Two Buenos Aires Stories

 

1.

They met in a church. The chapel was freshly painted turquoise for a bride wearing melon and pink. The Uruguayan priest cracked a few jokes and ended the service in fifteen minutes. The church spilled out 120 guests from France and Buenos Aires. The Argentines wore more colors and higher heels. His eyes were blue and her scarf was red.

They said goodbye in a bus station. She knew what his trip home would be like because he had told her when they met in the church. He loves arriving in Buenos Aires by ferry at sunset. The boat slides in and the city emerges like a Carlos Gardel tango, powerful and melancholy. 

2.

I went for a walk last night, after it got dark but before the heat lifted. There were closed storefronts with sounds behind them and a stream of bicycles on Cordoba. There were birdcages on a roof. There were shadows of trees and the smell of jasmine. There was a dog who looked like a lion, walking without a leash, and the flashing light of a TV behind a window, and a couple kissing in a dark corner with balletic grace. Over the railroad tracks, there was a block where people spilled onto the sidewalk in a bath of fluorescent light. 

This pulled me in like a moth to a lantern and pushed out delusions of poetry. It was a grill house in an old garage. I asked for a table and the man at the grill was kind but brusque because he had a whole lotta mouths to feed. At the tables on the sidewalk, groups of old men poured themselves more Quilmes and yelled about their wives. A mom cut pieces of steak for a two-year-old wearing a NASCAR shirt; a family argued over who got the last chorizo. A few guys in soccer clothes waited for takeout.

From my plastic table in the back room, I ordered a skirt steak and fries and a small bottle of wine and I didn’t end up bothering with the book I had brought  because the TV was playing a telenovela about a bunch of singing nuns with nicely-plucked eyebrows. The boy with the NASCAR shirt toddled into the room every few minutes, shrieked with joy at the screen, and went back to his mom. 

Just as my steak arrived on its metal platter, a group of about twenty guys filed in to the table a foot away from mine. Buen provecho, bon appetit, they said, one by one, smiling. 

I spent twenty minutes keeping my focus intently on the steak and the telenovela and trying to avoid eye contact. Apparently you can only do that for so long when you’re eating by yourself a foot away from a big group. 

“Where are you from?” the guy with the dreadlocks asked, when I accidentally looked up from my food. 

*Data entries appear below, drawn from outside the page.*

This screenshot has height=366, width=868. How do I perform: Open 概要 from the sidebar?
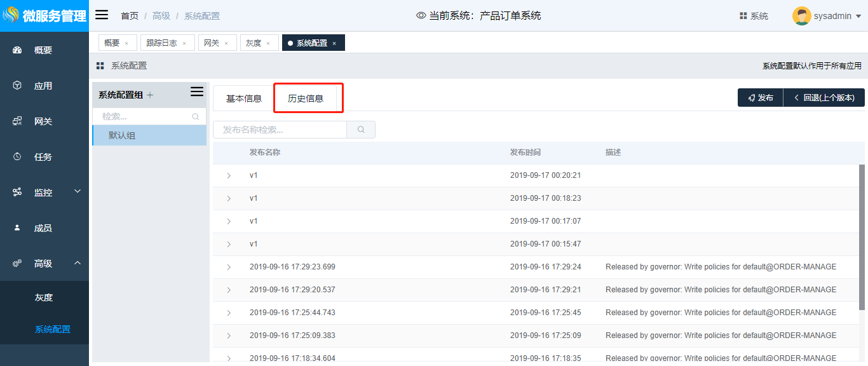point(43,50)
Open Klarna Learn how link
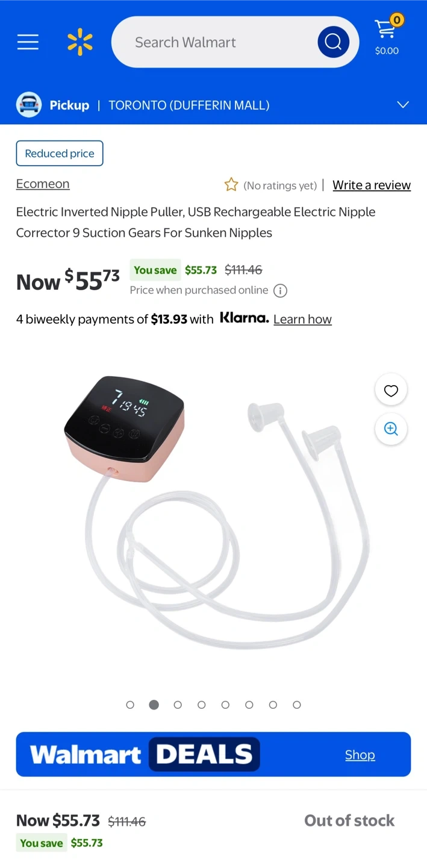 click(x=302, y=319)
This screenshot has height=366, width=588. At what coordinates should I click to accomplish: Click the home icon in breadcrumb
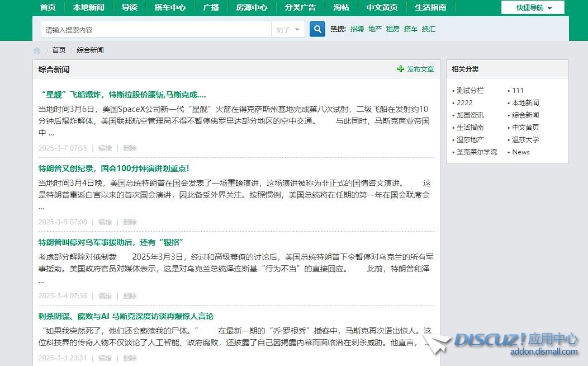[x=37, y=50]
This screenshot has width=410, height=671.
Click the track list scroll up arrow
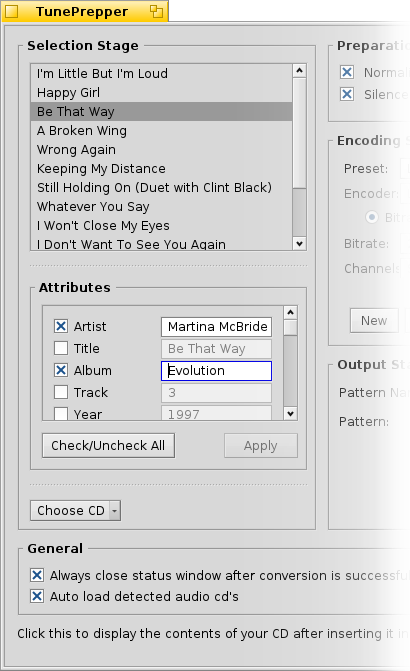(x=299, y=71)
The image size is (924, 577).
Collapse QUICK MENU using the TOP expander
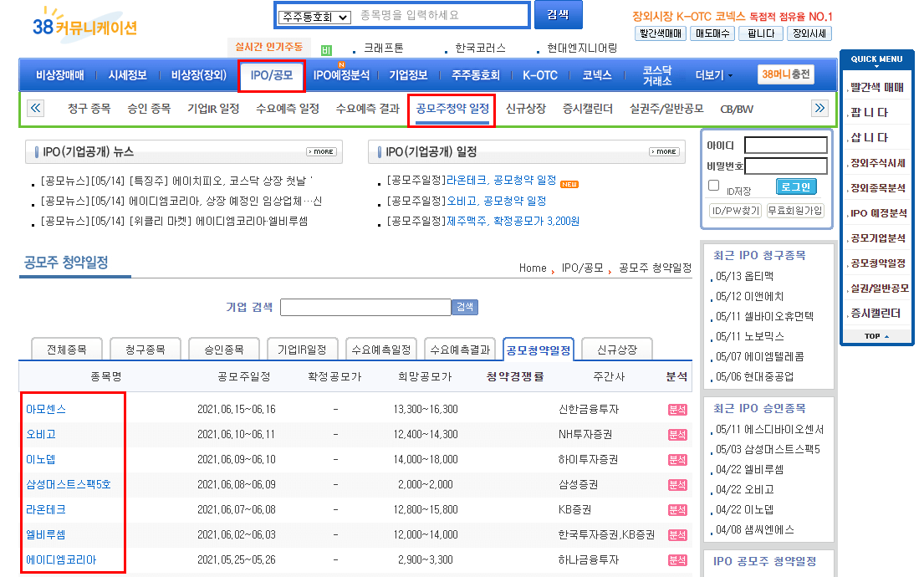[876, 336]
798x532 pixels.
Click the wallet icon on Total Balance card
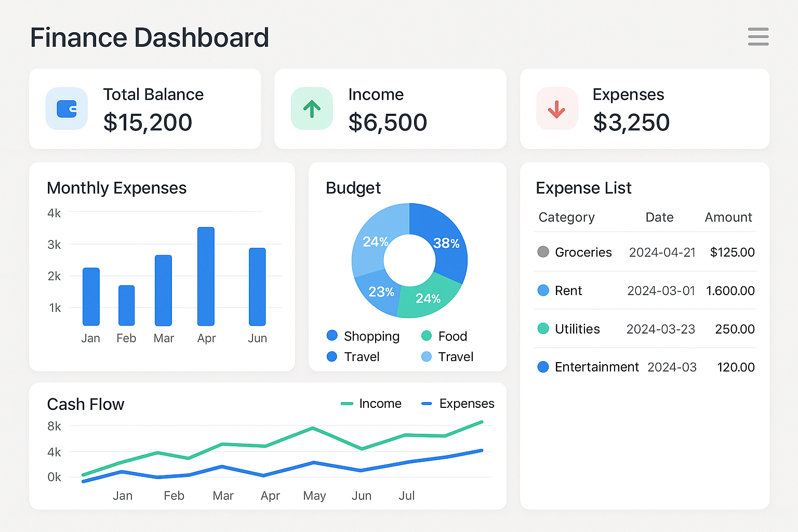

We had a pleasant conversation under that fluorescent lighting. It was his 29th birthday. The guy across from him spent a week in New York last year. They were all friends from high school. We cheersed to his 30th year. When my waiter brought my check, I paid for an extra bottle of Quilmes and asked him to bring it to their table after I left. Que lo pases hermoso, I said on my way out, suerte.

I walked home thinking about how there’s something really nice about stories you don’t make up.